Arriva da Amsterdam via Washington, USA, l’avviso che il Regolamento generale sulla protezione dei dati (GDPR) dell’Unione europea (UE), progettato per garantire il controllo dei dati personali, potrebbe limitare eccessivamente la condivisione dei dati al di fuori dell’UE, ostacolando la ricerca biomedica globale, compresi gli sforzi essenziali diretti a contrastare la diffusione della pandemia di COVID-19.

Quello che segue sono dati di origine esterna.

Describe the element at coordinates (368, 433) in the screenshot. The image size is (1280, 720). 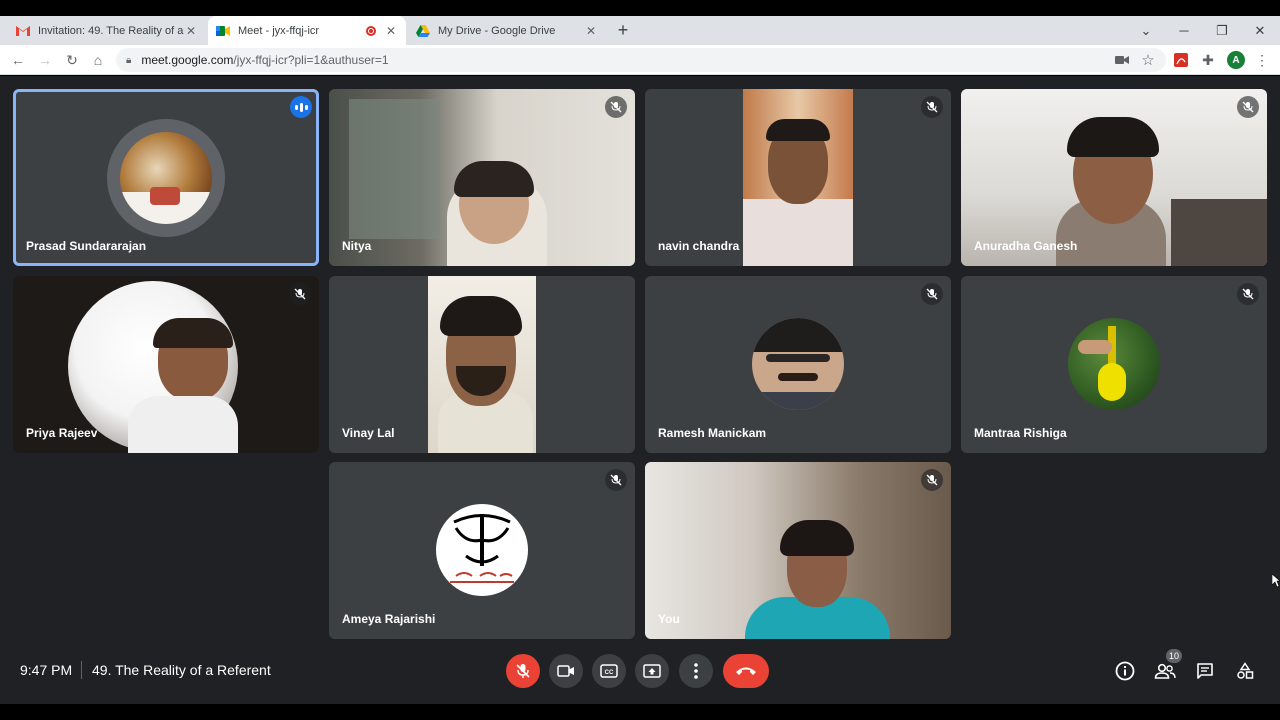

A sostenerlo in un articolo dell’American Association for the Advancement of Science pubblicato in questi giorni, sono gli esperti dell’Università di Amsterdam, che propongono emendamenti all’esame della Commissione europea per modificare l’interpretazione della regolamentazione sul controllo dei dati. “Crediamo sia opportuno rivalutare le recenti linee guida – sostiene Jasper Bovenberg, dell’Università di Amsterdam – specialmente in relazione a COVID-19. Le attuali interpretazioni del GDPR in alcuni casi considerano dati personali alcune informazioni fondamentali legate alla ricerca biomedica”.

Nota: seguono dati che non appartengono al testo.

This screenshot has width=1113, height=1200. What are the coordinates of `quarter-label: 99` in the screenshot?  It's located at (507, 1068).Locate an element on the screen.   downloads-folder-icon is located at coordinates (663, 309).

Scopo dello strumento di controllo noto come GDPR è quello di tutelare gli interessi degli individui legati alla privacy. “Deve esistere un equilibrio – continua l’esperto – tra la privacy di un individuo e il vantaggio per la società, specialmente in caso di ricerche scientifiche. Le recenti linee guida mancano di urgenza e non considerano il bene pubblico”.
“Riteniamo che le nostre raccomandazioni – conclude Bovenberg – potranno aiutare a invertire gli effetti e le conseguenze generati dall’attuale approccio, consentendo alla comunità di ricerca di condividere dati anche se oltre i confini dell’UE e garantendo al contempo un alto livello di protezione per i soggetti interessati”.